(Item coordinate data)
--- Start ---

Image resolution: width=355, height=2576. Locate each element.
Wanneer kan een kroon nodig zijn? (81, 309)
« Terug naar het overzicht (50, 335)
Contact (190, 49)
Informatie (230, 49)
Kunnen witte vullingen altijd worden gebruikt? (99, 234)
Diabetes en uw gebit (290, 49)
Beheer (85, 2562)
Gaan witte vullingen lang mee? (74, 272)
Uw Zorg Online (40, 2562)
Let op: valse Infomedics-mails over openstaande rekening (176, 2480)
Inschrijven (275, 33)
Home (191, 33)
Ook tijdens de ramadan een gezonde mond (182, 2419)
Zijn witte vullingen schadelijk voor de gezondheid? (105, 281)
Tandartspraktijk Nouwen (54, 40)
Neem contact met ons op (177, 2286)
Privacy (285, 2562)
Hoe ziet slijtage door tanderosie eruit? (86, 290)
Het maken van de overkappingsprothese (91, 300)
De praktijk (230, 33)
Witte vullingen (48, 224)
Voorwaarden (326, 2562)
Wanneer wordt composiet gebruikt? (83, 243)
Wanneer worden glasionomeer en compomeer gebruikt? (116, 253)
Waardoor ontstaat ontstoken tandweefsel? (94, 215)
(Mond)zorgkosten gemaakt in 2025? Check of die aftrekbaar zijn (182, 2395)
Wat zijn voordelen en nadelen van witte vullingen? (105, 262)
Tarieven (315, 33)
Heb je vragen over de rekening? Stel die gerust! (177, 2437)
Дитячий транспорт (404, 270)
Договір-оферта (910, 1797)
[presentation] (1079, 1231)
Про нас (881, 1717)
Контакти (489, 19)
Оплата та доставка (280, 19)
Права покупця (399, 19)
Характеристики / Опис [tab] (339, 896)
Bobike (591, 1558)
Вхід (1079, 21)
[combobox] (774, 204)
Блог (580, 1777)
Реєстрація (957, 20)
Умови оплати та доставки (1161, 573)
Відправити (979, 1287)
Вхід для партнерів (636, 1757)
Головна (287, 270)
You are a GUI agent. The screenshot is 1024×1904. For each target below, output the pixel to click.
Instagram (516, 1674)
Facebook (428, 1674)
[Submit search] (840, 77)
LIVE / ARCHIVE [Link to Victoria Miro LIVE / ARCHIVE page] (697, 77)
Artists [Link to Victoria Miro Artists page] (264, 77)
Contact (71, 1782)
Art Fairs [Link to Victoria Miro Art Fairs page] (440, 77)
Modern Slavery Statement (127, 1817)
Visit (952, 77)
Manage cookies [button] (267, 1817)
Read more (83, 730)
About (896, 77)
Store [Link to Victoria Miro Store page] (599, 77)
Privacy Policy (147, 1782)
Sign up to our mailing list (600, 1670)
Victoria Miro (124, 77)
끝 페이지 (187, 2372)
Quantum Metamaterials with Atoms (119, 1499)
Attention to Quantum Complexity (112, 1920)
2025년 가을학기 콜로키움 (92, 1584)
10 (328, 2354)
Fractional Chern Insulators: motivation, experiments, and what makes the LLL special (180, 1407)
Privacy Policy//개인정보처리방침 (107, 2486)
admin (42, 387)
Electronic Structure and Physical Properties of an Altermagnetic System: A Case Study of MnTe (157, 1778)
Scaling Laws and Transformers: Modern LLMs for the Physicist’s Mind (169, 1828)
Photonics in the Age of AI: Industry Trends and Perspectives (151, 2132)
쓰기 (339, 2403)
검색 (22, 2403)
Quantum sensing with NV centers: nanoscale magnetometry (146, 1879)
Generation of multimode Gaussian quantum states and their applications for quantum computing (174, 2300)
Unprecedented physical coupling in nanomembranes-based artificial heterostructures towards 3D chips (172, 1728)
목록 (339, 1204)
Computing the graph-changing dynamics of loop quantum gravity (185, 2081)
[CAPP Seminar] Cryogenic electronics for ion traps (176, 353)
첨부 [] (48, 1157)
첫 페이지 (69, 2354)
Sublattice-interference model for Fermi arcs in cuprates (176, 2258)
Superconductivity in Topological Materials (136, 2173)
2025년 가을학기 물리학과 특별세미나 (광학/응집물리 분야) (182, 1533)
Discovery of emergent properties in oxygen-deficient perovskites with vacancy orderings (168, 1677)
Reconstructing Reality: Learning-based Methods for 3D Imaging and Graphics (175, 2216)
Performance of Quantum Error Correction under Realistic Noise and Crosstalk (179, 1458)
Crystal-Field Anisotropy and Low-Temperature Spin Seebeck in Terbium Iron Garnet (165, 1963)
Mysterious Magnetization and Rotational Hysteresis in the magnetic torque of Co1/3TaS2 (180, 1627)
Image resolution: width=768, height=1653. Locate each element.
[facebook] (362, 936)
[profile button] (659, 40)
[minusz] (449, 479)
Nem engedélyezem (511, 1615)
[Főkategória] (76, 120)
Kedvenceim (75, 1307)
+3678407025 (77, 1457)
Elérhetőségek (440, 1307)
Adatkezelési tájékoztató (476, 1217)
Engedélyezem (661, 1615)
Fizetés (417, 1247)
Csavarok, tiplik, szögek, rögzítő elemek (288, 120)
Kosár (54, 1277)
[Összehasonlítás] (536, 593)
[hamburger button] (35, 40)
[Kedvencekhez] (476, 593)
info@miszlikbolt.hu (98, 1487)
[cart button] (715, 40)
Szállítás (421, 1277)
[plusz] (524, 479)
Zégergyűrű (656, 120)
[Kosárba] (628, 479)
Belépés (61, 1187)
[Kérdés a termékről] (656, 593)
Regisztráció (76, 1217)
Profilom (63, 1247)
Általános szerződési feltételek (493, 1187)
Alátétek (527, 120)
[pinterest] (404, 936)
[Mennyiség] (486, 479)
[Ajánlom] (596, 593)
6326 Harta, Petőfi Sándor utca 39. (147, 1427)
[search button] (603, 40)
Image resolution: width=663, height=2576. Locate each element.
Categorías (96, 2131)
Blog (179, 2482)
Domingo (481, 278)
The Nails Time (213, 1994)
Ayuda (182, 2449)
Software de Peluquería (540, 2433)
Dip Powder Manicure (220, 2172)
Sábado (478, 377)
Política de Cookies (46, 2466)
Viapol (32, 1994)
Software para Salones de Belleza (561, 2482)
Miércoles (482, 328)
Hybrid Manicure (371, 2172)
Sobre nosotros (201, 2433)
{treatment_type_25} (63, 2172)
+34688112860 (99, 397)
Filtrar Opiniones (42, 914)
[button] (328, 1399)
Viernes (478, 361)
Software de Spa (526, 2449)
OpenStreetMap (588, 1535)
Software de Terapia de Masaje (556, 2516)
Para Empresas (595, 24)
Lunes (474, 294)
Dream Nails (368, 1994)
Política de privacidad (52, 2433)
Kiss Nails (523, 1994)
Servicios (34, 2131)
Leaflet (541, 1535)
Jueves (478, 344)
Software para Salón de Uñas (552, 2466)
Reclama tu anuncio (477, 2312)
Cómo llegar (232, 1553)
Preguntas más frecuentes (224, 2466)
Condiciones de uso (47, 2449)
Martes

--- End ---

▶ _WHAT THE TASK REQUIRES_:
Transcribe, without any changes, the part of the data that opens with the line containing "Software para Salón de Uñas (552, 2466)" and runs to the end of the data, including both the opening line and the final line.

▶ _EXERCISE SOLUTION_:
Software para Salón de Uñas (552, 2466)
Reclama tu anuncio (477, 2312)
Cómo llegar (232, 1553)
Preguntas más frecuentes (224, 2466)
Condiciones de uso (47, 2449)
Martes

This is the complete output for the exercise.